Association of coronary microvascular dysfunction and cardiac bridge integrator 1, a cardiomyocyte dysfunction biomarker

BACKGROUND: Coronary microvascular dysfunction (CMD) is associated with heart failure with preserved ejection fraction (HFpEF); however, pathophysiology is not well described. HYPOTHESIS: We hypothesized that CMD in women with suspected ischemia with no obstructive coronary artery disease (INOCA) is associated with cardiomyocyte dysfunction reflected by plasma levels of a cardiomyocyte calcium handling protein, cardiac bridge integrator 1 (cBIN1). METHODS: Women with suspected INOCA undergoing coronary function testing were included. Coronary flow reserve, vasodilation to nitroglycerin, change in coronary blood flow (ΔCBF), and vasodilation to acetylcholine (ΔAch) were evaluated. cBIN1 score (CS) levels in these women (n = 39) were compared to women with HFpEF (n = 20), heart failure with reduced ejection fraction (HFrEF) (n = 36), and reference controls (RC) (n = 50). Higher CS indicates cardiomyocyte tubule dysfunction. RESULTS: INOCA, HFpEF, and HFrEF women were older than RC (p < .05). Higher CS was associated with vasoconstriction to acetylcholine (r = −0.43, p = .011) with a trend towards lower ΔCBF (r = 0.30, p = .086).

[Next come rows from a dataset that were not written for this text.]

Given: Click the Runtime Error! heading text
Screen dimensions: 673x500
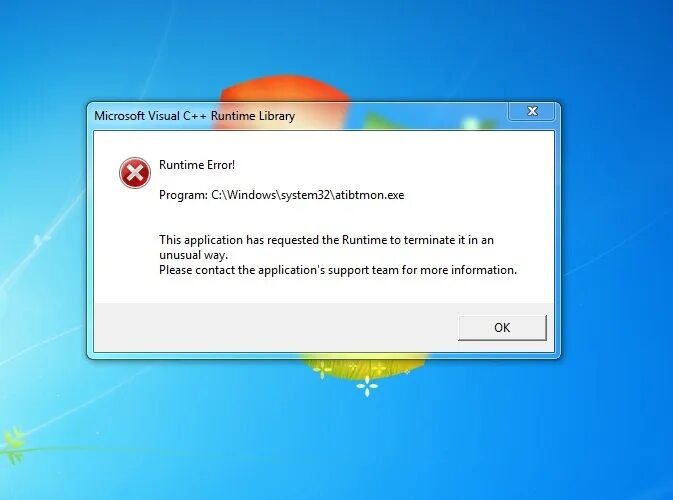Looking at the screenshot, I should point(197,165).
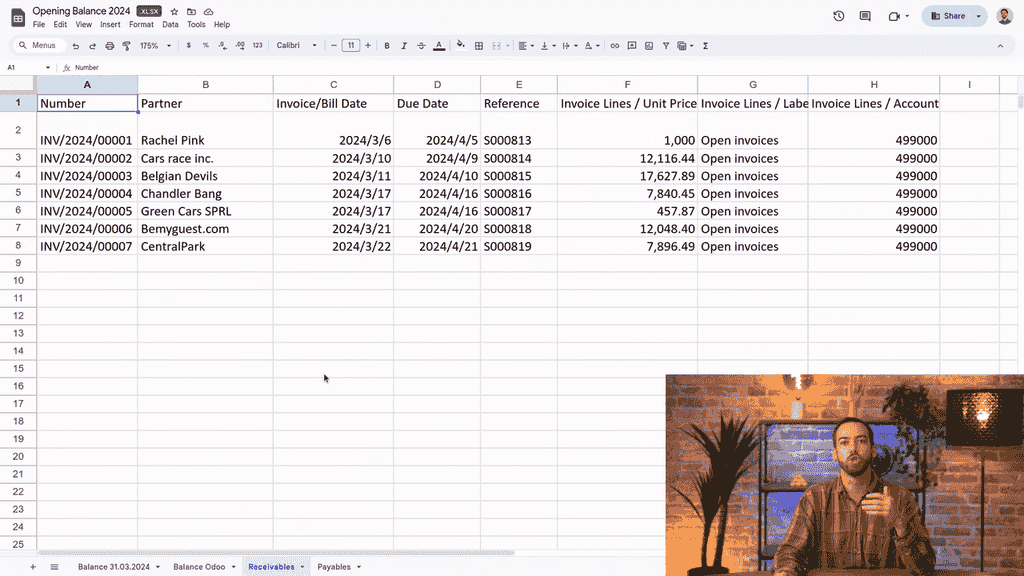Click the Print icon in the toolbar

pos(110,46)
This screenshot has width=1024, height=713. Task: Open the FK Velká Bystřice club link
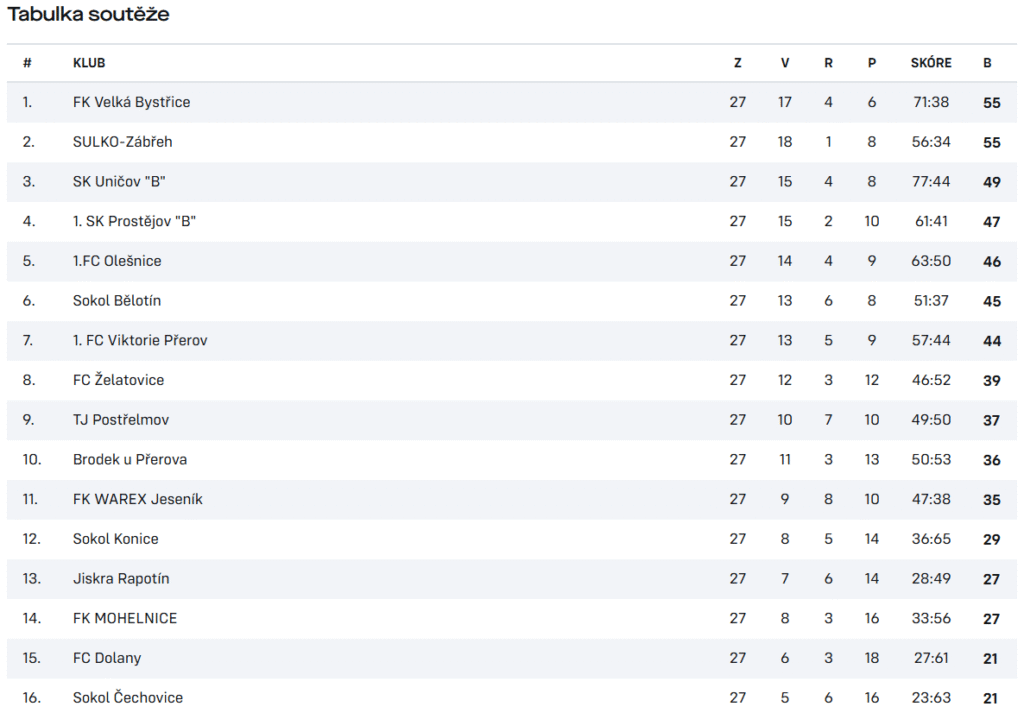pos(131,103)
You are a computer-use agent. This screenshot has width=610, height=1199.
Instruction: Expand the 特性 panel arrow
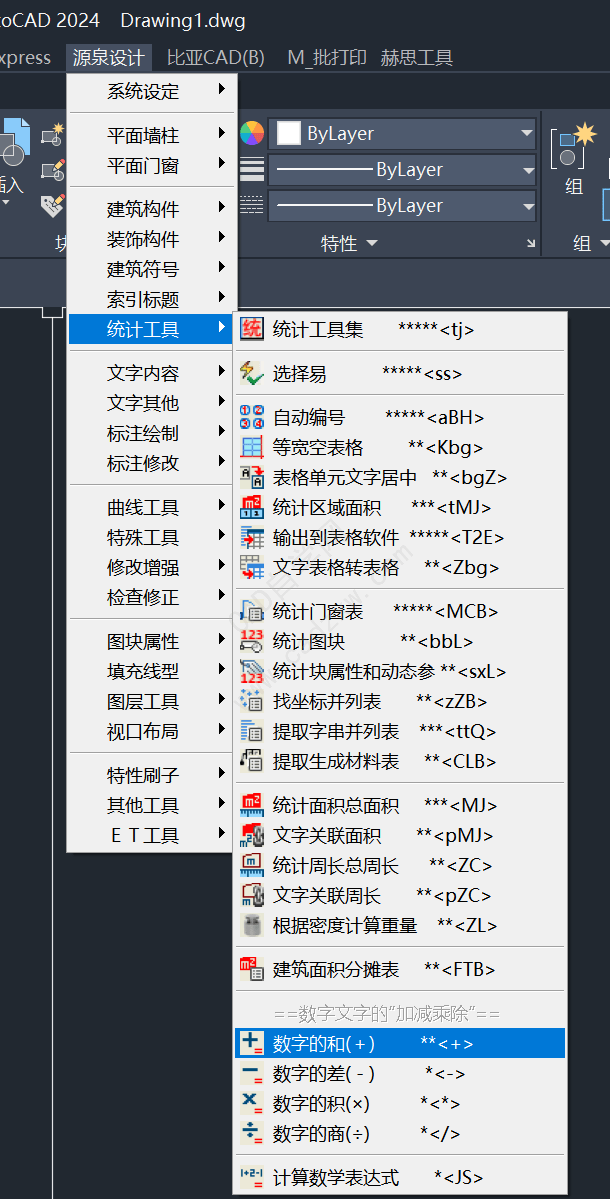point(372,244)
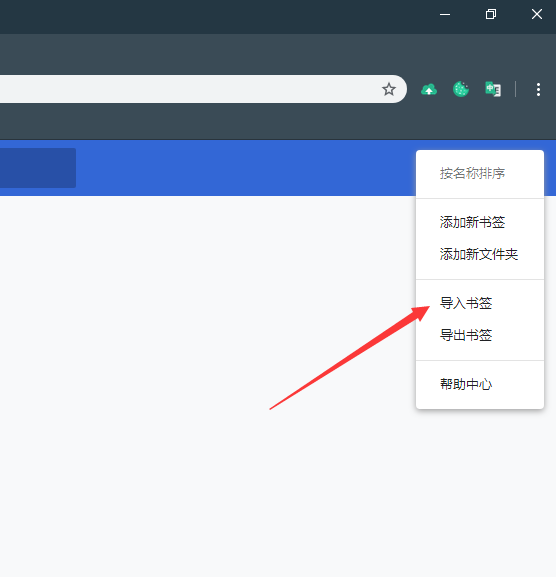Open the green cloud upload extension
The width and height of the screenshot is (556, 577).
point(429,89)
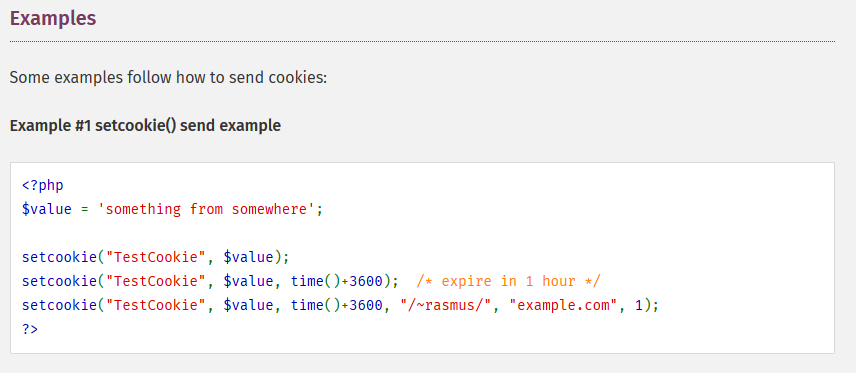856x373 pixels.
Task: Click setcookie in the first two-argument call
Action: (60, 257)
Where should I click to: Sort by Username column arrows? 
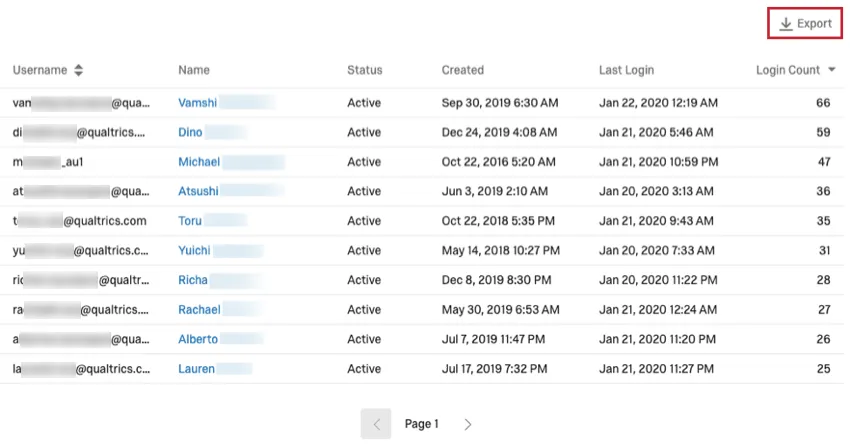tap(78, 70)
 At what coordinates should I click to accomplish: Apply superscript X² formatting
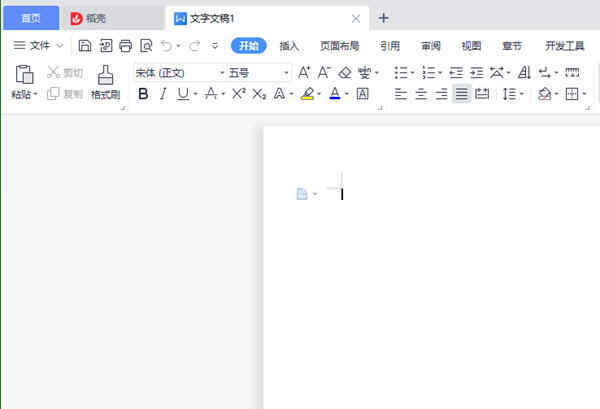(238, 94)
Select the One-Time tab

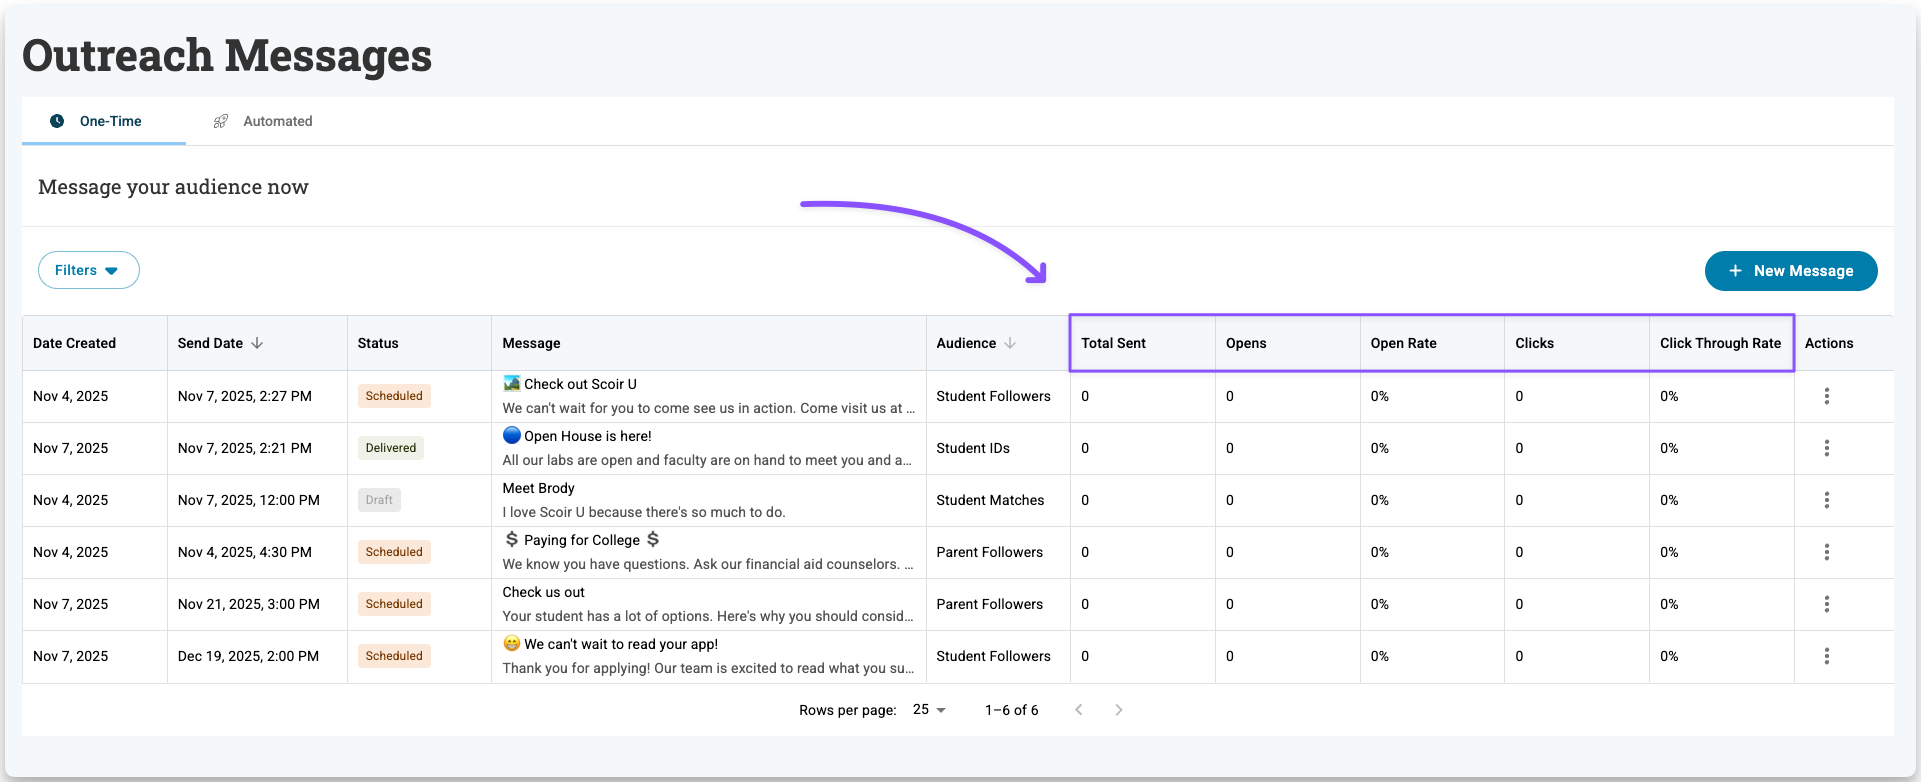(x=97, y=121)
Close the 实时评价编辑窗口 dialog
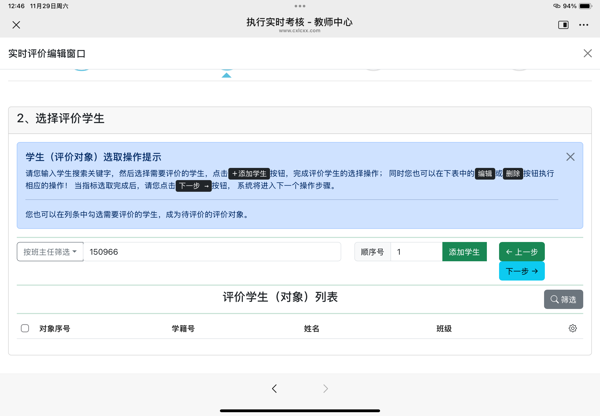Screen dimensions: 600x416 (587, 53)
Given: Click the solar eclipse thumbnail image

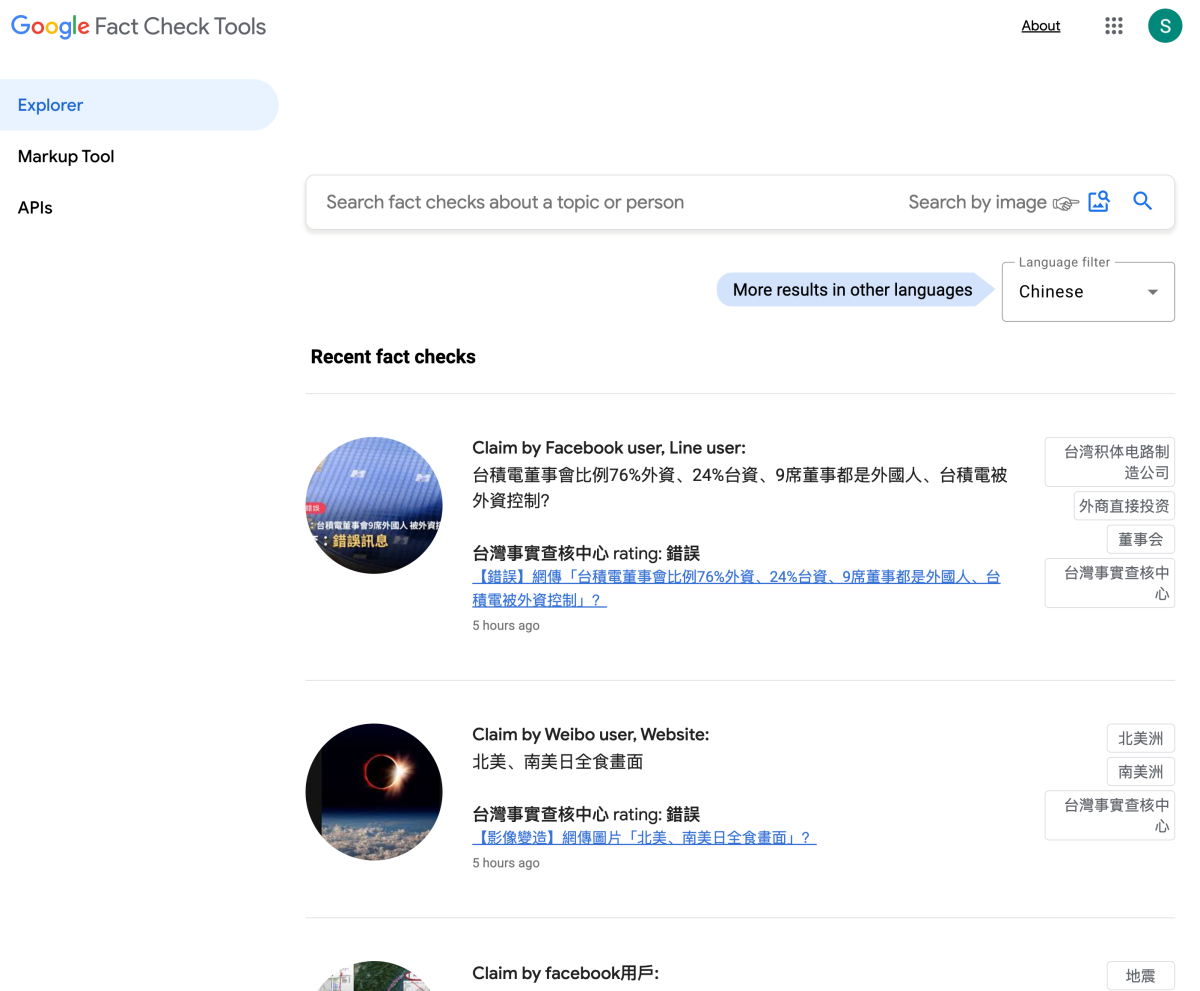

Higher CS was specific for ΔAch and ΔCBF but had limited sensitivity. INOCA women had higher CS than RC, but lower CS than HFpEF/HFrEF groups (p < .001). CONCLUSIONS: CS, a plasma biomarker indicating poor cardiomyocyte health, was higher in women with suspected INOCA as compared to RC, but lower than in women with HFpEF. Elevated CS in suspected INOCA patients represents an intermediate group between health and disease, supporting the hypothesis that CMD may progress to HFpEF. Larger prospective cohort studies are needed to confirm the pathophysiological relationship between cBIN1, CMD, and HFpEF.